**Passage to read**
═══

How to specify the model type using the pre-build docker?

Travis-Barton commented 4 days ago

System Info

Using Windows 11

Information

[X] The official example scripts
[X] My own modified scripts

🐛 Describe the bug

When running:

 docker run -it -p 5000:5000 -v  C:/Users/sivar/.llama:/root/.llama --gpus=all llamastack/llamastack-local-gpu --disable-ipv6

I'm able to get the container going for a 3.1 model

astack/llamastack-local-gpu --yaml_config C:\Users\sivar\PycharmProjects\llama_stack_learner\run.yaml 
Traceback (most recent call last):
  File "/usr/local/lib/python3.10/runpy.py", line 196, in _run_module_as_main
    return _run_code(code, main_globals, None,
  File "/usr/local/lib/python3.10/runpy.py", line 86, in _run_code
    exec(code, run_globals)
  File "/usr/local/lib/python3.10/site-packages/llama_stack/distribution/server/server.py", line 343, in <module>
    fire.Fire(main)
  File "/usr/local/lib/python3.10/site-packages/fire/core.py", line 135, in Fire
    component_trace = _Fire(component, args, parsed_flag_args, context, name)
  File "/usr/local/lib/python3.10/site-packages/fire/core.py", line 468, in _Fire
    component, remaining_args = _CallAndUpdateTrace(
  File "/usr/local/lib/python3.10/site-packages/fire/core.py", line 684, in _CallAndUpdateTrace       
    component = fn(*varargs, **kwargs)
  File "/usr/local/lib/python3.10/site-packages/llama_stack/distribution/server/server.py", line 274, in main
    with open(yaml_config, "r") as fp:
FileNotFoundError: [Errno 2] No such file or directory: 'C:UserssivarPycharmProjectsllama_stack_learnerrun.yaml'

sivar@Odysseus MINGW64 ~/PycharmProjects/llama_stack_learner
$ docker run -it -p 5000:5000 -v  C:/Users/sivar/.llama:/root/.llama --gpus=all llamastack/llamastack-local-gpu --disable-ipv6
Resolved 12 providers
 inner-inference => meta-reference
 models => __routing_table__
 inference => __autorouted__
 inner-safety => meta-reference
 inner-memory => meta-reference
 shields => __routing_table__
 safety => __autorouted__
 memory_banks => __routing_table__
 memory => __autorouted__
 agents => meta-reference
 telemetry => meta-reference
 inspect => __builtin__

Loading model `Llama3.1-8B-Instruct`
> initializing model parallel with size 1
> initializing ddp with size 1
> initializing pipeline with size 1
/usr/local/lib/python3.10/site-packages/torch/__init__.py:955: UserWarning: torch.set_default_tensor_t
ype() is deprecated as of PyTorch 2.1, please use torch.set_default_dtype() and torch.set_default_device() as alternatives. (Triggered internally at ../torch/csrc/tensor/python_tensor.cpp:432.)

═══

**Supplied data**
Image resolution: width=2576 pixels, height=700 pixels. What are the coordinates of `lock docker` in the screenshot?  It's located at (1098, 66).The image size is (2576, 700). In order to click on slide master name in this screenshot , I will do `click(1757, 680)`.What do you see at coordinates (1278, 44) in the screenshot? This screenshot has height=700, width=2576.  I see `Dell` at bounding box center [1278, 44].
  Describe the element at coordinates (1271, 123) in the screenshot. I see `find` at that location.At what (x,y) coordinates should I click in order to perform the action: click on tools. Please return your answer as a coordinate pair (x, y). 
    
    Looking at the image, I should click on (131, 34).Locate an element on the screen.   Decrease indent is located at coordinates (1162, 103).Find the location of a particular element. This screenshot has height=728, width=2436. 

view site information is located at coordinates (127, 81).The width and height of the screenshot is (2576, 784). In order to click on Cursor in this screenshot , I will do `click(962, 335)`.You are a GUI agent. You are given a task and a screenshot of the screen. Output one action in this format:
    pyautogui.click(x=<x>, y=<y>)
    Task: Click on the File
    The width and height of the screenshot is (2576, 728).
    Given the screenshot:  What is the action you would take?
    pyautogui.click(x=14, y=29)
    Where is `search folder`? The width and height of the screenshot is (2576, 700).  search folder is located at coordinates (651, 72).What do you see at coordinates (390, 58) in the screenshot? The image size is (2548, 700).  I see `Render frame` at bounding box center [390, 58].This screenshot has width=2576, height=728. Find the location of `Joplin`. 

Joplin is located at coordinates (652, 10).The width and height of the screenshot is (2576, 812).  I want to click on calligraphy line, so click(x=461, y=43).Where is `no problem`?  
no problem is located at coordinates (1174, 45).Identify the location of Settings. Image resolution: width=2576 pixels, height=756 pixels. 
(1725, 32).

═══

**Requirements**
A - For the Llama Stack Docker thread, decide whether each statement agrees with it. Answer yes or no for each, and quote the deciding words. (i) The poster runs Windows 11. (ii) The container loads the Llama3.1-8B-Instruct model. (iii) The docker run command maps port 8080.
B - According to the Llama Stack Docker thread, how many providers were resolved when the container started?
The data plays no part in this.

**Task-by-task answers**
A -
(i) Yes: "Using Windows 11"
(ii) Yes: "Loading model `Llama3.1-8B-Instruct`"
(iii) No: "-p 5000:5000"

B - 12 providers were resolved.